11-S: la imagen imborrable
1. Arte. Cuando el compositor alemán Karlheinz Stockhausen calificó el atentado contra las Torres Gemelas de Nueva York como “la mayor obra de arte de todos los tiempos”, mucha gente se indignó. Su colega Ligeti sentenció que si lo había dicho “lo tendrían que cerrar en un manicomio”. Después Stockhausen aseguró que había un malentendido, que su frase era otra: “la mayor obra de arte de Lucifer, el ángel caído que envía el mal”. La frase de Stockhausen podía ser inoportuna en el clima de choque en el que se produjo, pero nos dice mucho sobre las reglas de la sociedad espectáculo que los terroristas interpretaron a la perfección, hasta conseguir un impacto que en su potencia ha dejado ocultas a las víctimas (2.977 muertos y más de 25.000 heridos según las cifras oficiales) y en una nube los otros acontecimientos de aquella insólita jornada: ¿qué sabemos de la acción contra el Pentágono y del avión que se estrelló en Pensilvania?
Obra de arte o no (este sería un largo debate), el hundimiento del WTC es una presencia imborrable desde aquel día que resiste al riesgo de banalización. Icono del momento en el que la historia vuelve, como tantas veces, por la vía salvaje, y dejando descolocados a los que la habían dado por acabada, que ahora están obligados a reconocer que solo estábamos en un cambio de época. Al-Qaeda, una organización tan efímera como absurda, tiene asegurada una presencia póstuma gracias a esta imagen que sobresaltó al mundo y que ha dado pie a todo tipo de interpretaciones y teorías conspirativas, en la medida en que la información ha sido escasa. Joe Biden anuncia ahora la desclasificación de documentos de aquel episodio.
Efecto genuino del poder de la imagen, la fascinación es un camino directo hacia la confusión. En este caso, una imagen reforzada, más allá de su espectacularidad, por la excepcionalidad del acontecimiento: era la primera vez que Estados Unidos eran atacados directamente en su territorio metropolitano (el precedente de Pearl Harbor no dejaba de ser periférico). Es decir: el imperio intocable que intervenía aquí y allá pero a cuyas fronteras nadie osaba acercarse, que ganó la Segunda Guerra Mundial sin exponer su territorio continental, era finalmente violado. ¿Cambió el mundo o aceleró un cambio que ya estaba en camino? Esta es una de las cuestiones que se plantean veinte años después.
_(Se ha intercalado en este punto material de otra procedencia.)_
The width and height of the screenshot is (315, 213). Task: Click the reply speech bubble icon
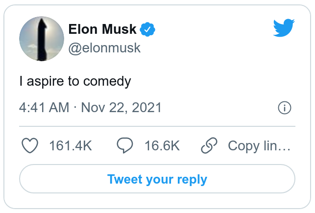[125, 146]
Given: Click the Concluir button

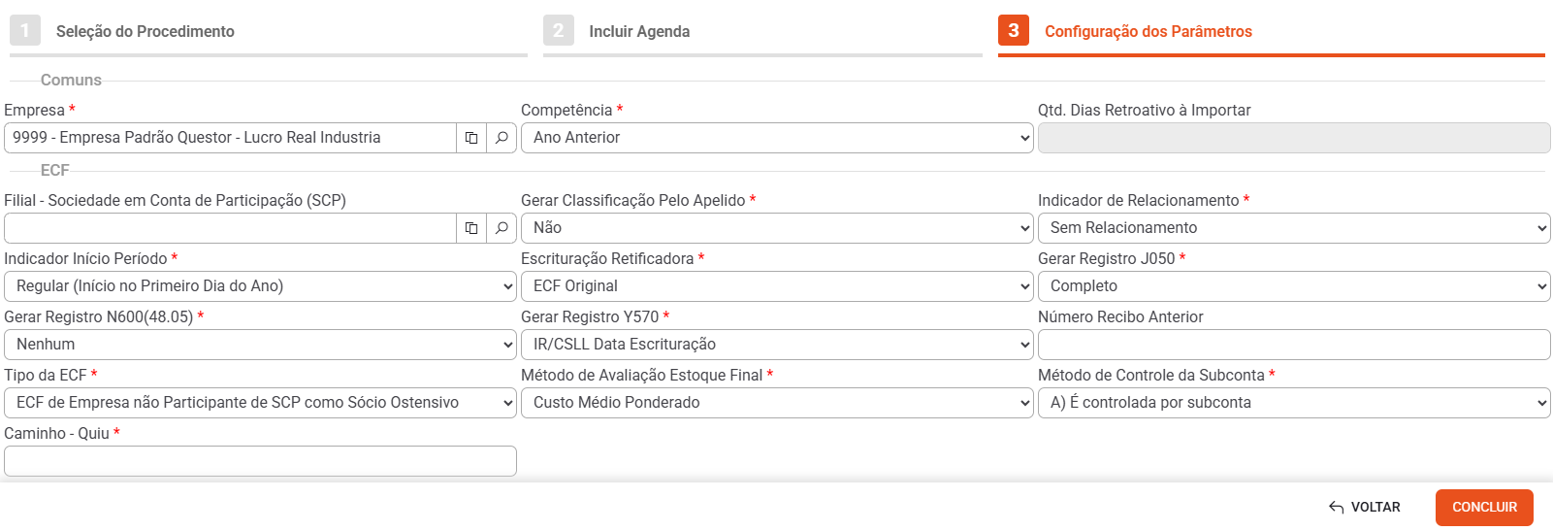Looking at the screenshot, I should pos(1484,508).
2. Fuga. En el despertar del 11-S, y mientras Estados Unidos ponían la furia, el resentimiento de potencia humillada por delante (¿dónde estaban sus famosos servicios de información?), hemos ido descubriendo un escenario nuevo, en el que el capitalismo, haciendo honor a su capacidad de mutación y adaptación, se ha globalizado tomando formas diversas (hay que hablar de capitalismos, en plural, aunque solo fuera en honor a China), que nos sitúan en nuevos modelos de lucha por la hegemonía. A la potencia americana le cuesta adaptarse. Se pretendía que la expansión del capitalismo fuera acompañada de la generalización de la democracia (y así se proclamó después de la caída del Muro de Berlín). Pura fantasía: el capitalismo ya es global. Y la tendencia del momento es el repliegue autoritario, ya sea en formas de capitalismo de estado o de regresión radical conservadora en clave patriótica.
Decía el filósofo francés Claude Lefort, a finales de 2001: “Esta fuga hacia adelante, de negación de la realidad del conflicto, que se ha hecho en nombre de la economía, finalmente conduce al peor de los discursos: el conflicto de civilizaciones. Para negar la política se acaba en el enfrentamiento de culturas”. De forma que el encuentro ocasional entre capitalismo y democracia, fruto de la fase industrial de la economía y con el estado nación como marco, se está diluyendo, mientras nuevas fuerzas públicas y privadas buscan construir hegemonías a través del control digital y del autoritarismo, en un modelo que representan de maneras diferentes el capitalismo de estado chino y las derechas occidentales, liberales en economía y autoritarias en todo lo demás. Veinte años después, dos imágenes nos dejan constancia de donde hemos llegado: el asalto al Capitolio, orquestado por el presidente Trump, y los aviones elevándose desde el aeropuerto de Kabul, huyendo del desastre.